Gold is considered by many as a safe investment during times of geopolitical and economic unrest. Recently, gold prices have skyrocketed in response to the conflicts in Ukraine and Israel and Palestine. However, gold’s steady climb to highs above $2,400 per ounce has proved more resilient and lasted longer thanks to one country: China.
Many Chinese consumers have favored gold as their trust in traditional investments like real estate or stocks has wavered. Additionally, China’s central bank has continued to add to its gold reserves, at the same time slowly reducing its holdings of American debt.
Chinese speculators are also betting that there is still room for appreciation.
As the price of gold surged this year to its highest ever, Xena Lin made monthly purchases of gold “beans,” the term for small morsels of the precious metal. These small pieces of gold are tiny enough to rest on a fingertip and weigh an estimated one-thirtieth of an ounce.
Lin, a 25-year-old administrative worker in southern China, thinks the $80 gold beans are an affordable way to buy into the gold excitement without spending too much on coins, jewelry or gold bars.
She had previously tried investing in stocks, but she shared that buying gold, especially in such an enjoyable way, inspired her to continue investing. (Related: Gold, silver and bitcoin SOAR as U.S. empire nears final currency COLLAPSE.)
China has continued to hold considerable influence in gold markets. China’s influence has become even more prominent amid this latest bull run, with data suggesting an estimated 50 percent increase in the global price of gold since late 2022.

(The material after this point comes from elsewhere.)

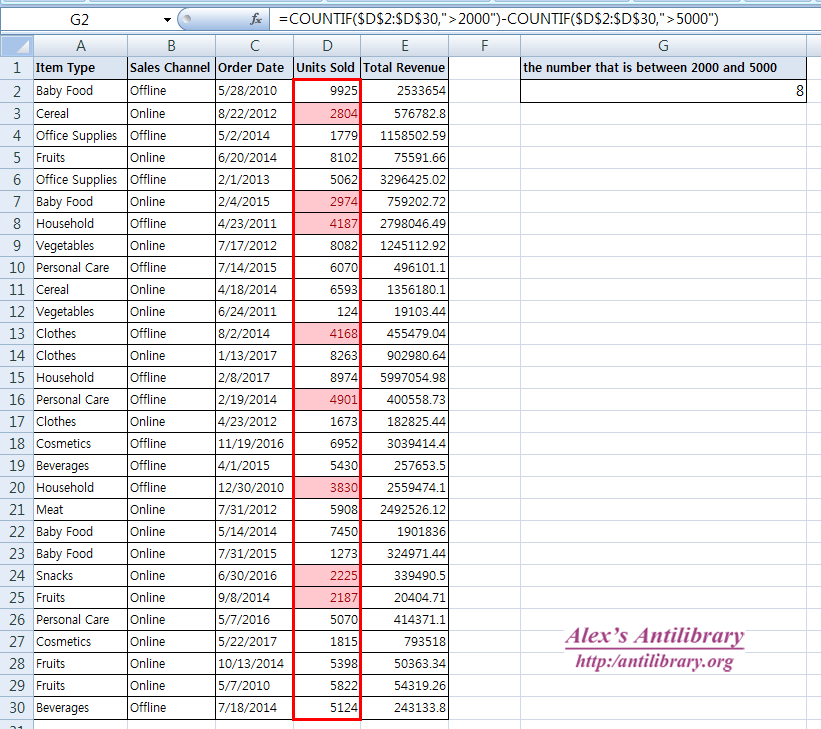Image resolution: width=821 pixels, height=729 pixels.
Task: Select row 30 header
Action: pyautogui.click(x=16, y=707)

It continued to reach new heights despite factors that traditionally make gold a comparatively less appealing investment, such as higher interest rates and a strong United States dollar.
In April, gold prices soared higher after the Federal Reserve signaled that it would keep higher interest rates longer. The precious metal has continued to appreciate even as the dollar has risen against almost every major currency in the world by 2024.

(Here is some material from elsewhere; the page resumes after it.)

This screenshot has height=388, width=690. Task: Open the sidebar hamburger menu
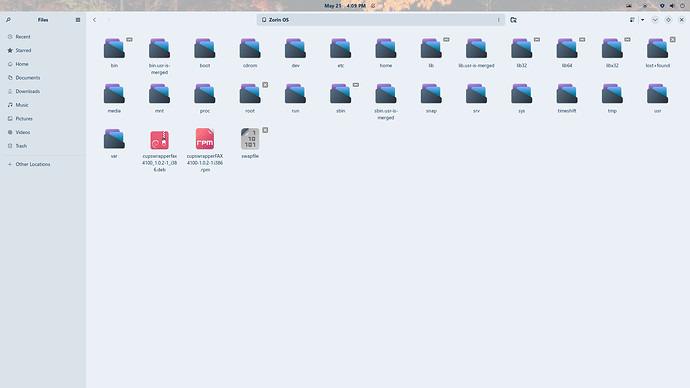tap(78, 20)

While prices have pulled back to at least $2,300 per ounce, there is a growing sentiment that the gold market is no longer controlled by economic factors but by the actions of Chinese buyers and investors.
Ross Norman, chief executive of Metals Daily, a precious-metals information platform in London, explained that it is clear that China is “driving the price of gold.” He added that the flow of gold to the country “has gone from solid to an absolute torrent.”
In China, gold consumption has increased by six percent in the first quarter from a year earlier, reported the China Gold Association. This followed a nine percent increase last year.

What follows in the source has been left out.